No Conselho Nacional de Biotecnologia, haverá um órgão consultivo da sociedade e também um conselho de ministros. Quem faz o licenciamento ambiental é o Ibama, da mesma maneira que a Anvisa (Agência Nacional de Vigilância Sanitária) dá o seu parecer técnico sobre os aspectos da saúde pública e da mesma maneira que a agricultura dá o seu parecer técnico.

O país já tem o princípio da precaução da Constituição e não se pode pesquisar ou autorizar o plantio no Brasil de organismos geneticamente modificados sem licenciamento ambiental.

O Brasil já é signatário do Protocolo de Cartagena(1) da precaução e já tem uma legislação sobre rotulagem, para proteger o consumidor, que pode adotar a decisão de comprar ou não um produto transgênico.

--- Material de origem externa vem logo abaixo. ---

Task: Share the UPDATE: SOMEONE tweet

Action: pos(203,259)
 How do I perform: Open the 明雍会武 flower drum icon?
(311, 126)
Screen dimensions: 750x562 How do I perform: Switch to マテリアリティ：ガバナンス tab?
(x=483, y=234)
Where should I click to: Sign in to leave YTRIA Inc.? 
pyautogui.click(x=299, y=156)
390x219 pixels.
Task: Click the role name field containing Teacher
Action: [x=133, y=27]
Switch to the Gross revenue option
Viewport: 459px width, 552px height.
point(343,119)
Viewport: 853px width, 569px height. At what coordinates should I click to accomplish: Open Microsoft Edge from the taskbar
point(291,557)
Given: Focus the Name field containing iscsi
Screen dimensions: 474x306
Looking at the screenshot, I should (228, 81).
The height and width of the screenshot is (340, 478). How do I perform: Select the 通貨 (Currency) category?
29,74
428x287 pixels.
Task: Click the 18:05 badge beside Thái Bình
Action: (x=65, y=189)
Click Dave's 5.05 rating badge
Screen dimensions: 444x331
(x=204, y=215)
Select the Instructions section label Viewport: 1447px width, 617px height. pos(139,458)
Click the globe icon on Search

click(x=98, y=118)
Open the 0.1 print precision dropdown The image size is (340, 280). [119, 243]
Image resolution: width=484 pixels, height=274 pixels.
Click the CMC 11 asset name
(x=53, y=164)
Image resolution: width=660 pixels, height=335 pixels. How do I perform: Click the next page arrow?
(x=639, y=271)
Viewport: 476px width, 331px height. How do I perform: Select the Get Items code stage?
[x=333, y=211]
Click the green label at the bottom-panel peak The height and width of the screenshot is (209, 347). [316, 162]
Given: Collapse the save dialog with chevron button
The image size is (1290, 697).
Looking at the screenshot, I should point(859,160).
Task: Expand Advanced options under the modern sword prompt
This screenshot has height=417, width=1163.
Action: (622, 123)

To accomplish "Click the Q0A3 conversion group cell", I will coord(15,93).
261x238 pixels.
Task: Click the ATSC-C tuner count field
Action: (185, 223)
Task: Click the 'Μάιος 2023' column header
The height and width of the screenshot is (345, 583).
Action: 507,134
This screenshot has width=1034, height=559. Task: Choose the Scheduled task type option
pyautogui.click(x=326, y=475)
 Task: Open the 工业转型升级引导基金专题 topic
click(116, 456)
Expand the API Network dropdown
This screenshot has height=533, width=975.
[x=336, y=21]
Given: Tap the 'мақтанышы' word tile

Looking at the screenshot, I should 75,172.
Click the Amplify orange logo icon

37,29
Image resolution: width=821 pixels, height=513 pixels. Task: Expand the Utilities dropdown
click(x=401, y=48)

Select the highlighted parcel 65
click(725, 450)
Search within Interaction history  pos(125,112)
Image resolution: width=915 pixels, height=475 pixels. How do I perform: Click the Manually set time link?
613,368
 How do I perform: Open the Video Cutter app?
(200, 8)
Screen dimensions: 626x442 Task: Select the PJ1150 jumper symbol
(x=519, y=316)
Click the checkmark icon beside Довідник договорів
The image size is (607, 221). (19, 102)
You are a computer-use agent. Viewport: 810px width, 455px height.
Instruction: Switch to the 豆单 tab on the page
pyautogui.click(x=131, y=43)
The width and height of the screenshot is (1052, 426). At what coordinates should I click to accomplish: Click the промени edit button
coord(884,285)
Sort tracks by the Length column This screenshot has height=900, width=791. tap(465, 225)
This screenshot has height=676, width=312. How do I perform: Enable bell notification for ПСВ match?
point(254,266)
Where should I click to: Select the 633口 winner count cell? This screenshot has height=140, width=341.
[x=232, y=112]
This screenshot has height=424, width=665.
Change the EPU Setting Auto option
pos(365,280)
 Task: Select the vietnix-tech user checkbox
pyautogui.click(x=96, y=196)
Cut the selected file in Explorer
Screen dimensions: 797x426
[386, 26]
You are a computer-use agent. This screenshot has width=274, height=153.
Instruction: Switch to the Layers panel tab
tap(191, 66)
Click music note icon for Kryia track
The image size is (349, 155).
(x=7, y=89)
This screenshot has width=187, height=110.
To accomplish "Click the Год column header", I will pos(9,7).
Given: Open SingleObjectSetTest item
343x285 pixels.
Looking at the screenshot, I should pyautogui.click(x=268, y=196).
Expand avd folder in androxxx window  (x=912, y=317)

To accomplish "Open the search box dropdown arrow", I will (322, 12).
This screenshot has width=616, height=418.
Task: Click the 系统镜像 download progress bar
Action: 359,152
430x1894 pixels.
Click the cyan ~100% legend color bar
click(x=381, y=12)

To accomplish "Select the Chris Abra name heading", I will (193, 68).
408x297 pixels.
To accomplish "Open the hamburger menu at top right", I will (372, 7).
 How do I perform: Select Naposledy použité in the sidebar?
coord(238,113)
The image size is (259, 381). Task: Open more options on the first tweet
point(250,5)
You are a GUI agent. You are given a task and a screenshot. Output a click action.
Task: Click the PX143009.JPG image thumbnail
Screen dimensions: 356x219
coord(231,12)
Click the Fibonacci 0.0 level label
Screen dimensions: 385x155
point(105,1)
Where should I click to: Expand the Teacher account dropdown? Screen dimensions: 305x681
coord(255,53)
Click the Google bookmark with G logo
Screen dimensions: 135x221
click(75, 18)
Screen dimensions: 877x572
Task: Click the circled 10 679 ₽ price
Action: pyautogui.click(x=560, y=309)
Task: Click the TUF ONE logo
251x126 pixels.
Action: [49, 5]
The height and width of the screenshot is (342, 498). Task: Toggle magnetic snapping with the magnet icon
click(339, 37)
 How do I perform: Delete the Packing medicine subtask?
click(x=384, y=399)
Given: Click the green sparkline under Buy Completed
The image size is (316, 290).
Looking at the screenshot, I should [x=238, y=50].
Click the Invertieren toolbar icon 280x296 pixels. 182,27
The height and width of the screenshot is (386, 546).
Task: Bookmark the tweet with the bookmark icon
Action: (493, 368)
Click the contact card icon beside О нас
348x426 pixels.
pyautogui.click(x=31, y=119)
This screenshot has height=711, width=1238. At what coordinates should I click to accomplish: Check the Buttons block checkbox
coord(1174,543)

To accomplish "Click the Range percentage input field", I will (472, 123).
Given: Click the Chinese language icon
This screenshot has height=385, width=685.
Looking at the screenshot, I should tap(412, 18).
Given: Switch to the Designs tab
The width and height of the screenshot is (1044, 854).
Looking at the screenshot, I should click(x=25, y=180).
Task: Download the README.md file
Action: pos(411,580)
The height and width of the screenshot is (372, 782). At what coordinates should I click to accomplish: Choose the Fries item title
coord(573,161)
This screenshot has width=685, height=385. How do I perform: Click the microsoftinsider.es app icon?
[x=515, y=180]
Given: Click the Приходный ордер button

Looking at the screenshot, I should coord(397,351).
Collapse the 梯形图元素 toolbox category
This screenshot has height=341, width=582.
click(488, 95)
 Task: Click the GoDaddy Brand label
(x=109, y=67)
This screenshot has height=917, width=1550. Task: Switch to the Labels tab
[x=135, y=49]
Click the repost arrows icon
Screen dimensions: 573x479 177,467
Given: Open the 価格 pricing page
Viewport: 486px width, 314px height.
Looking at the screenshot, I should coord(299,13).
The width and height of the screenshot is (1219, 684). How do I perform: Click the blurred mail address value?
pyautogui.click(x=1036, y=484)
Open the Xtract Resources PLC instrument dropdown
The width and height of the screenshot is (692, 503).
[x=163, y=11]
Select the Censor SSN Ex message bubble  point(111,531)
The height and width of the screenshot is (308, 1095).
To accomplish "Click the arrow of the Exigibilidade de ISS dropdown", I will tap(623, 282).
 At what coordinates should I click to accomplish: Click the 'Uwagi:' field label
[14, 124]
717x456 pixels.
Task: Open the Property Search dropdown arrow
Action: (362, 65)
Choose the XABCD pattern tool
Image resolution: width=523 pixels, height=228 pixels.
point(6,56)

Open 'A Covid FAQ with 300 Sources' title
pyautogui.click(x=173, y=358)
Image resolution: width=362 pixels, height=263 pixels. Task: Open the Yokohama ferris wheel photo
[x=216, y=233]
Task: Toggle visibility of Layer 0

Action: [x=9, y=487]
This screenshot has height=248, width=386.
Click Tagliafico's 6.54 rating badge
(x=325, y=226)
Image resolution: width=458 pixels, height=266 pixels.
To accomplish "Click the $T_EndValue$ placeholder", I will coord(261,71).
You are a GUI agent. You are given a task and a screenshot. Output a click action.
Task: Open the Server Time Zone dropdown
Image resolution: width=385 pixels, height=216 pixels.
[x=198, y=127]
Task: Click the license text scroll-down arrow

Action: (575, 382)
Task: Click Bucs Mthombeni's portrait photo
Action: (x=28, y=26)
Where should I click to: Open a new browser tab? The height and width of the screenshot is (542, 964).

O que aconteceu foi que nós encontramos uma safra colhida de sete e ou oito milhões de toneladas de soja, autorizamos a sua venda e agora autorizamos o plantio da soja, que há sete anos já vem sendo plantada no Rio Grande do Sul de maneira ilegal, mas a legislação é o Congresso que vai decidir.

GLOSSÁRIO
(1) Acordo de Cartagena – No dia 11 de setembro de 2003, entrou em vigor o Protocolo de Cartagena, o primeiro acordo internacional que rege a transferência, o manejo e o uso de organismos geneticamente modificados. O acordo visado uso seguro de transgênicos. Adotado em 2000, pelos membros da Convenção sobre Diversidade Biológica, o tratado busca um comércio internacional de transgênicos mais transparente, com medidas de segurança de acordo com as necessidades dos consumidores, das indústrias e sobretudo do meio ambiente. O objetivo do protocolo e descartar os potenciais conflitos entre as leis de comércio e o regime de biossegurança global.